**Data for this task**
══════════════════════════════
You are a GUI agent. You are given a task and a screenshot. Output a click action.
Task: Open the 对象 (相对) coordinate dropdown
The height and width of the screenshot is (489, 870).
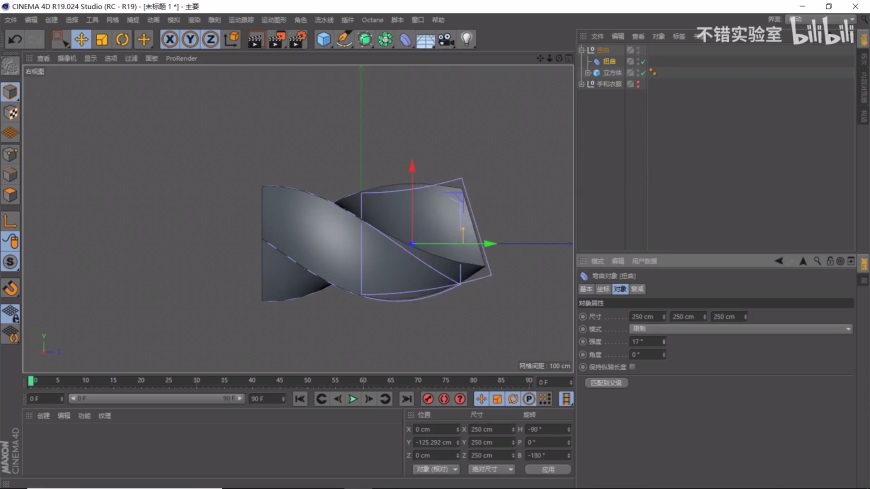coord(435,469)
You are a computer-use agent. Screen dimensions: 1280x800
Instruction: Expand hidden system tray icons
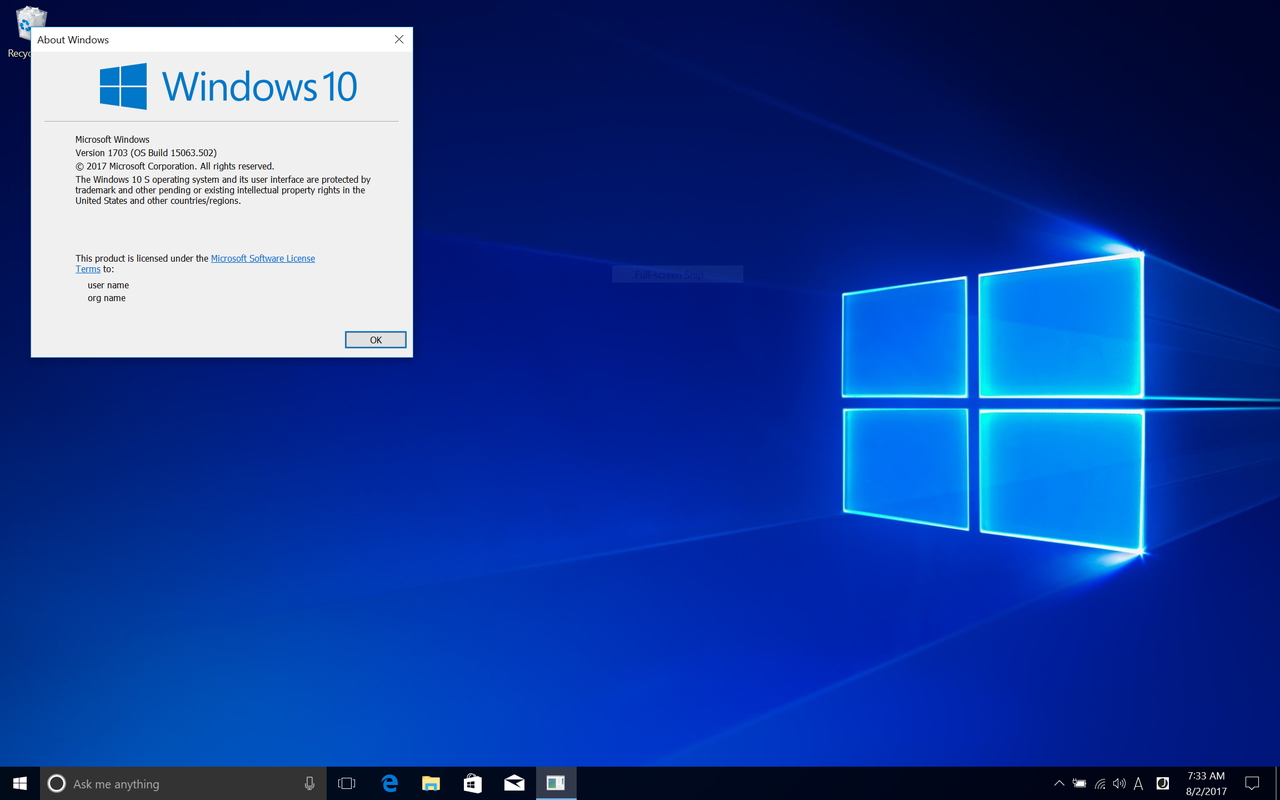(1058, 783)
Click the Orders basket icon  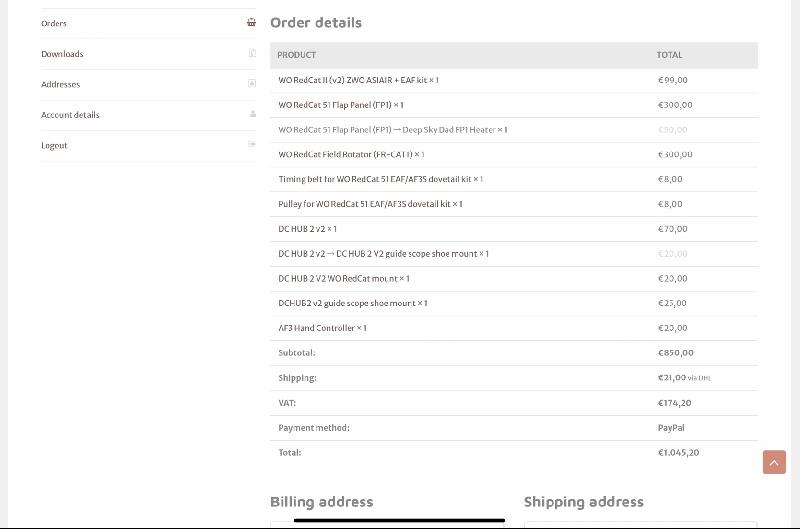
══════════════════════════════
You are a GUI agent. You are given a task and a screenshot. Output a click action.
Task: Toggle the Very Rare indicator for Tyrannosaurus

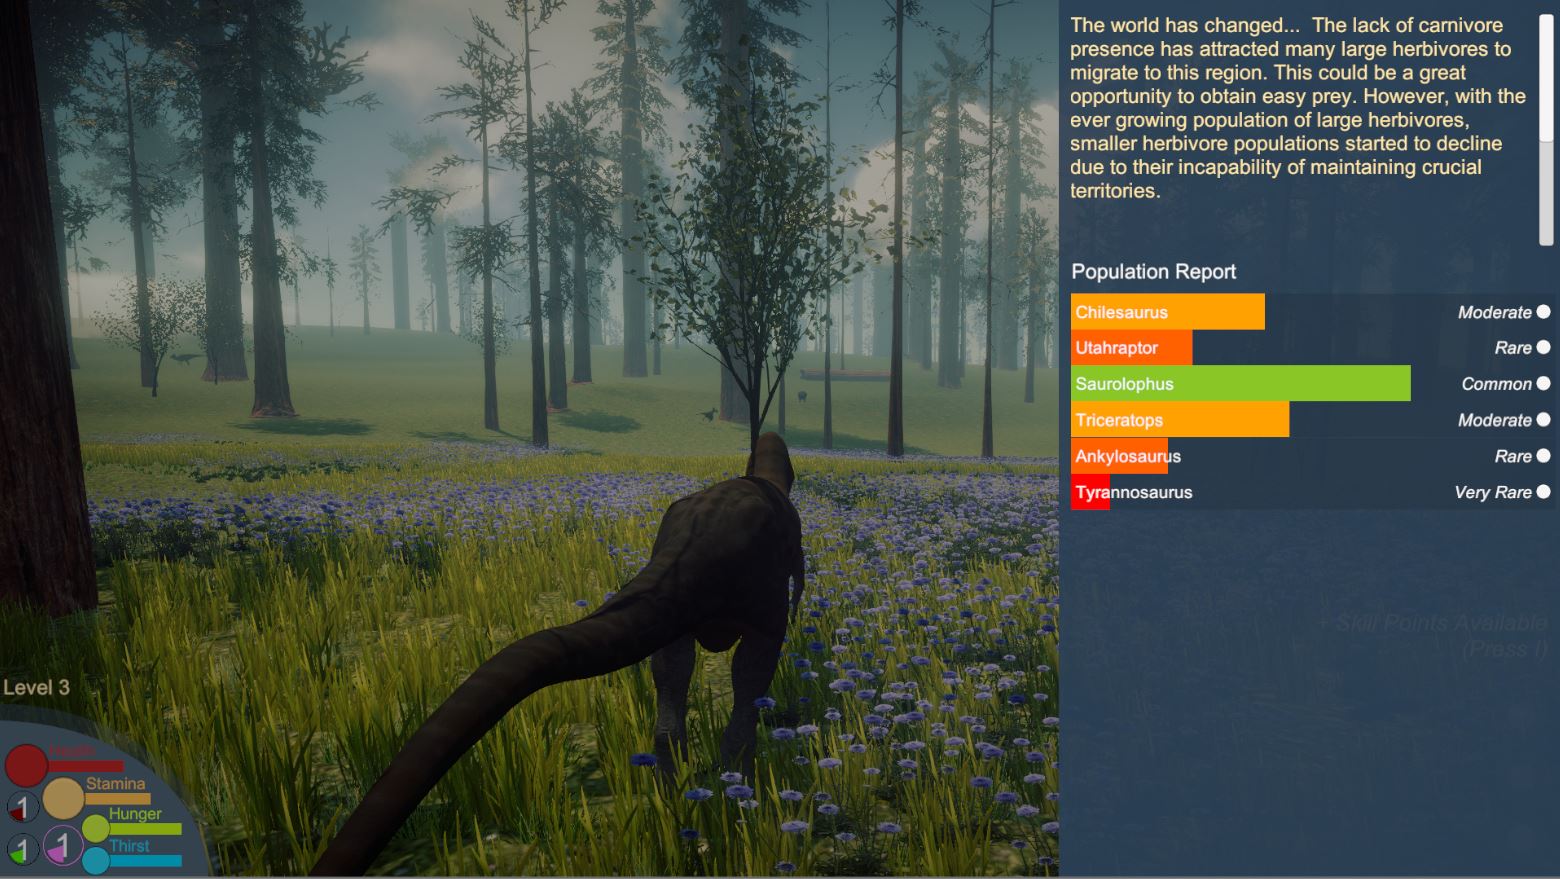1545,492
══════════════════════════════
**What this task involves**
With the pictures removed from your copy, retype the lines above from the one that contains "The height and" through the one that contains "Click the Orders basket icon", exactly.

**Worked solution**
The height and width of the screenshot is (489, 870).
coord(435,469)
You are a computer-use agent. Screen dimensions: 1280x800
Instruction: Expand hidden system tray icons
(1058, 783)
Click the Orders basket icon  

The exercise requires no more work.